Sentí un gran alivio cuando llegó Louise y, cogiéndome del brazo, me rescató de la compañía de sus padres.

—Voy a enseñarle el jardín —dijo.

Su madre me hizo un guiño diciendo:

—Pero claro. Vosotros los jóvenes queréis estar solos.

Paseamos por el jardín. Bajo un arce descomunal había una piscina de un azul eléctrico, en cuya superficie flotaba la hojarasca agostada. Hacía frío y tiritábamos aunque lucía un sol que abrasaba la piel. El aire era seco y diáfano. Al mirar hacia las copas de los árboles, el cielo se atisbaba casi negro por entre el follaje de un rojo subido.

—Siempre me asombra ver cuánto más intensos son los colores de las cosas en esta parte del mundo —dije—, de las hojas de los árboles, del cielo y hasta de la hierba. Todo rezuma mayor fuerza que en Europa. Como si todo fuera aún muy joven.

—El hombre vive y muere en lo que ve, dice Paul Valéry, pero sólo ve lo que piensa —dijo Louise con ironía.

—Creo de veras que aquí los colores son diferentes. Quizás tenga que ver con el aire.

—Mi pequeño Thoreau. No seas ingenuo. Este país es tan viejo o tan joven como todos los demás.

—Pero aquí tengo la sensación de que todo es posible aún.

—Porque aquí no tienes historia. La imagen que los europeos se forman de América tiene que ver más con ellos mismos que con este continente. Claro que esto también sucede a la inversa. El abuelo de mi madre fue redactor en jefe del Chicago Tribune. Venía de una antigua familia inglesa, de gente que se sabía de memoria su árbol genealógico hasta el siglo XIV. Puestos a comparar, la familia de mi madre tiene mucha más historia que la de mi padre. Él es de origen humilde y le salió un buen partido. Y mi madre presume de su europeo, que en el fondo es justo el self-made-man que los europeos creen reconocer en todo americano.

Se rió.

—¿Qué les has contado a tus padres? —pregunté—. Me tratan como si fuera su futuro yerno.

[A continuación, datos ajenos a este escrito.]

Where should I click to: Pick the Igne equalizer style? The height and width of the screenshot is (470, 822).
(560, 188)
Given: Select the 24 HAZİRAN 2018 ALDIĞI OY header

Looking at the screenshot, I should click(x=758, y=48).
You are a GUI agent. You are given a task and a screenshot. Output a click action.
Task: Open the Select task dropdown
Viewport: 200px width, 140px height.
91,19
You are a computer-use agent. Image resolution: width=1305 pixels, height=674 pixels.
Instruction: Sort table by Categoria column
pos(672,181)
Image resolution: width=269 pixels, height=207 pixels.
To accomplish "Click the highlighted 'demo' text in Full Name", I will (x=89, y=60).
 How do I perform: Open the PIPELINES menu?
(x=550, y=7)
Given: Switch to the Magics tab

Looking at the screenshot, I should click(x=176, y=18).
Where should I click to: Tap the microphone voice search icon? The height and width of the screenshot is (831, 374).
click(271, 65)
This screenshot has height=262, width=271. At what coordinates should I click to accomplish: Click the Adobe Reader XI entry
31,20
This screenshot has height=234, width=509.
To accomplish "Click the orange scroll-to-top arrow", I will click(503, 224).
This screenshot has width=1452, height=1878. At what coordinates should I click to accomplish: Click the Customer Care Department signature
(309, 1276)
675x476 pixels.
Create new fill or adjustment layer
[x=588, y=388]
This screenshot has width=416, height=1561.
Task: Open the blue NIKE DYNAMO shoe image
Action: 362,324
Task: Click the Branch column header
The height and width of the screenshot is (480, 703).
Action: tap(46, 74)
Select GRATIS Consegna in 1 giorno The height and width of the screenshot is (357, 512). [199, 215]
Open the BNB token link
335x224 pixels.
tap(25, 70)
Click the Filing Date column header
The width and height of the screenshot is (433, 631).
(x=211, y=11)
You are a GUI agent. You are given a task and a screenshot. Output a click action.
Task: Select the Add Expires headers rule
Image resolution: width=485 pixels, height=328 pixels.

—Ah, no le des importancia. Lo que pasa es que les gustaría verme colocada. Y se alegran de que por fin tenga un amigo con una profesión digna. Les he dicho que eres periodista y que te dedicas a escribir libros.

—Tu madre me dijo que Hemingway nació aquí.

—Sí, ya sé. A mi madre le encanta darse pisto sacando a relucir nombres de artistas.

—¿Te gusta Hemingway?

—No lo sé —dijo—. Me gustó A Farewell to Arms, pero creo que fue por Gary Cooper y por la música.

Después de comer me enseñó el piso que sus padres le habían montado en la planta superior del edificio. Luego me paseó en coche por el barrio para enseñarme los lugares en que había trabajado Frank Lloyd Wright y dónde había nacido Hemingway. En la librería de la casa del escritor compré A Farewell to Arms y se lo regalé.

—Tienes que leerlo —dije—, es mejor que la película.

—Y tú lo que tienes que hacer es pasar de una vez por mi oficina para que pueda enseñarte nuestro archivo.